DATA SUPPLIED:
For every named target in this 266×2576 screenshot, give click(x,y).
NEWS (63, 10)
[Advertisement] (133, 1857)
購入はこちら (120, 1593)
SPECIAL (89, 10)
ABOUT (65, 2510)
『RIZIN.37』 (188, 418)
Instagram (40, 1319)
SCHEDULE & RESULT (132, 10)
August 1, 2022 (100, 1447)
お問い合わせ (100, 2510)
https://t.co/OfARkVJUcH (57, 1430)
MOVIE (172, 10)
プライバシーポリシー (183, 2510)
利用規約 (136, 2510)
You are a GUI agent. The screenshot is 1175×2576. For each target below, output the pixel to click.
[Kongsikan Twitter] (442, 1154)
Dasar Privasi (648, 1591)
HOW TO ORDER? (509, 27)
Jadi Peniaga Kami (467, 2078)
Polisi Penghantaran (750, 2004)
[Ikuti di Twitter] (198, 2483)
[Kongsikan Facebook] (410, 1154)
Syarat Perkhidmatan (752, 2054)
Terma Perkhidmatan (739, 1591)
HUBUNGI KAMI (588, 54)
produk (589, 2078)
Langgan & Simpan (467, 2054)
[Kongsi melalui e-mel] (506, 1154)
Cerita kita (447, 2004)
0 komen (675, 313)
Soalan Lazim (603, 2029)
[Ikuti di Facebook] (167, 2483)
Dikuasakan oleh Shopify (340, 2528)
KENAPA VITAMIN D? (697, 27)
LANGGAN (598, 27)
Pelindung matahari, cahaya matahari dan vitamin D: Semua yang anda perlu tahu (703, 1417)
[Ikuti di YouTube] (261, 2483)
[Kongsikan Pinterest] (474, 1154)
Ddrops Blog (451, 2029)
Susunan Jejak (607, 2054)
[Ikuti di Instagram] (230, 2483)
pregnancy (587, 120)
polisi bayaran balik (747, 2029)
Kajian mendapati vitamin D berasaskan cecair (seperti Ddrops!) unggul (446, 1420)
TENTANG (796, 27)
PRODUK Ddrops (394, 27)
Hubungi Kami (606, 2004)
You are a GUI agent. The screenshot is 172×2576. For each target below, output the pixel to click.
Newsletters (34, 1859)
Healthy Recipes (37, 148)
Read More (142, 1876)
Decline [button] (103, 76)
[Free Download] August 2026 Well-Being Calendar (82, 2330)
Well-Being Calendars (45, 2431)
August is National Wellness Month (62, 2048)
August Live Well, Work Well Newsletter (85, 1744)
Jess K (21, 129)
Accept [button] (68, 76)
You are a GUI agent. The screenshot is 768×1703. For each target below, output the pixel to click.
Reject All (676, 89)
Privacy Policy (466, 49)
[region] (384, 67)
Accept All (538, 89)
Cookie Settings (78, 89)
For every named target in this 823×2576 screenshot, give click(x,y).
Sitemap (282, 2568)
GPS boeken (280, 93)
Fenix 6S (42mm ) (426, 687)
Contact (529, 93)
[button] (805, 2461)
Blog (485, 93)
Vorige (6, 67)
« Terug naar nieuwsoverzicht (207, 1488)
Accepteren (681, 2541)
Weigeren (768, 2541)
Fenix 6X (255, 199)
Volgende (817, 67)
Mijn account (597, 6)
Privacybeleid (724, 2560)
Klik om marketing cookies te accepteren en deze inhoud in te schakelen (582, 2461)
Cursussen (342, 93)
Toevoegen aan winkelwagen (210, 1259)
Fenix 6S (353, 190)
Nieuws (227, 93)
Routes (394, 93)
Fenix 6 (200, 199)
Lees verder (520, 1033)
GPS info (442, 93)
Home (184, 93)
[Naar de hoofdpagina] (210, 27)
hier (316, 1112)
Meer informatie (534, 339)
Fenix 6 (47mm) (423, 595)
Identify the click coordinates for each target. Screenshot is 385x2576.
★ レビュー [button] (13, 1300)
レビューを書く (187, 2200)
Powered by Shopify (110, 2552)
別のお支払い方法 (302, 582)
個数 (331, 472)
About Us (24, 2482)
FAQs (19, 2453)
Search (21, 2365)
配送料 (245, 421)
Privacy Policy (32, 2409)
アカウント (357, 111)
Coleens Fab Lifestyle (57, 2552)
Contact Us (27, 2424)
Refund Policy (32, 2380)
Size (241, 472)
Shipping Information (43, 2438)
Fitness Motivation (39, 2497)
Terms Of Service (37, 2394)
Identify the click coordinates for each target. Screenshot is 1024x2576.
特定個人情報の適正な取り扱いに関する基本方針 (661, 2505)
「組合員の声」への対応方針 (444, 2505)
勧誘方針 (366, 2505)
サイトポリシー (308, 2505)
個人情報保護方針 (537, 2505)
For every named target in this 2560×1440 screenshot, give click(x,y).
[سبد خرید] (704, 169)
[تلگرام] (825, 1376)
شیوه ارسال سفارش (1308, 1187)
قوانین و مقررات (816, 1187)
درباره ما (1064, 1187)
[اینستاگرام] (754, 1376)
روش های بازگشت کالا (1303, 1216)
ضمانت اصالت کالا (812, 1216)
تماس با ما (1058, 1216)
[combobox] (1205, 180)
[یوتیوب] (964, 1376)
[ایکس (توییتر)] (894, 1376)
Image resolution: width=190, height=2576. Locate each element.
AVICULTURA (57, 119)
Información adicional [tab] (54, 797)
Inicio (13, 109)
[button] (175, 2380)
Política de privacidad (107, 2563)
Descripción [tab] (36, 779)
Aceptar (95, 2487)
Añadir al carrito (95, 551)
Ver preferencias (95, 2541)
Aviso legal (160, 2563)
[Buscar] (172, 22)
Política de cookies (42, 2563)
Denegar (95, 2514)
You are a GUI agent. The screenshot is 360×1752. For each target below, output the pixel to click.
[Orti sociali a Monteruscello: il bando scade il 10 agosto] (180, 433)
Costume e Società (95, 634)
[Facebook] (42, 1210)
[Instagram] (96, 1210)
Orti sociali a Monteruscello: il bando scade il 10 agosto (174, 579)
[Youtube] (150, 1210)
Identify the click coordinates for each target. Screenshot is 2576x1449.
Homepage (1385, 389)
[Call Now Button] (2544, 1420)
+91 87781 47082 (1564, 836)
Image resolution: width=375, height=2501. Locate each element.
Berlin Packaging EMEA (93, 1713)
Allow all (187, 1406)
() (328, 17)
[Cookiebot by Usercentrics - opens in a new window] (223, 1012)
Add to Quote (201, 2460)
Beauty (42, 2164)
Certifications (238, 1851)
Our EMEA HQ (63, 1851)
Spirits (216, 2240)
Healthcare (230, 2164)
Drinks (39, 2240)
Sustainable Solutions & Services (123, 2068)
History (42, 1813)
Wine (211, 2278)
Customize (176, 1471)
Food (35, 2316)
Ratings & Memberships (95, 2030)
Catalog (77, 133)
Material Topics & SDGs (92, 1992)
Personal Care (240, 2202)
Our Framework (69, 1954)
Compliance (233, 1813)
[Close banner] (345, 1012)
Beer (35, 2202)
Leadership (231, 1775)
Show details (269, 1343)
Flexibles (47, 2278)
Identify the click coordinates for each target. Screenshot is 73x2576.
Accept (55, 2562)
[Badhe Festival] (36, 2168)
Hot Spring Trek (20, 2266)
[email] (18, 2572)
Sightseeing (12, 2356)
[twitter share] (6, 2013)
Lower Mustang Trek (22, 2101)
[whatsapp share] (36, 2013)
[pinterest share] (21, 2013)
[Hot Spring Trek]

TASK DESCRIPTION: From the top of the listing above, restate each line word for word up to and including the line with "KENAPA VITAMIN D? (697, 27)"; add nothing else.

REPLY TO THE TASK:
For every named target in this 266×2576 screenshot, give click(x,y).
NEWS (63, 10)
[Advertisement] (133, 1857)
購入はこちら (120, 1593)
SPECIAL (89, 10)
ABOUT (65, 2510)
『RIZIN.37』 (188, 418)
Instagram (40, 1319)
SCHEDULE & RESULT (132, 10)
August 1, 2022 (100, 1447)
お問い合わせ (100, 2510)
https://t.co/OfARkVJUcH (57, 1430)
MOVIE (172, 10)
プライバシーポリシー (183, 2510)
利用規約 (136, 2510)
You are a GUI agent. The screenshot is 1175×2576. For each target below, output the pixel to click.
[Kongsikan Twitter] (442, 1154)
Dasar Privasi (648, 1591)
HOW TO ORDER? (509, 27)
Jadi Peniaga Kami (467, 2078)
Polisi Penghantaran (750, 2004)
[Ikuti di Twitter] (198, 2483)
[Kongsikan Facebook] (410, 1154)
Syarat Perkhidmatan (752, 2054)
Terma Perkhidmatan (739, 1591)
HUBUNGI KAMI (588, 54)
produk (589, 2078)
Langgan & Simpan (467, 2054)
[Kongsi melalui e-mel] (506, 1154)
Cerita kita (447, 2004)
0 komen (675, 313)
Soalan Lazim (603, 2029)
[Ikuti di Facebook] (167, 2483)
Dikuasakan oleh Shopify (340, 2528)
KENAPA VITAMIN D? (697, 27)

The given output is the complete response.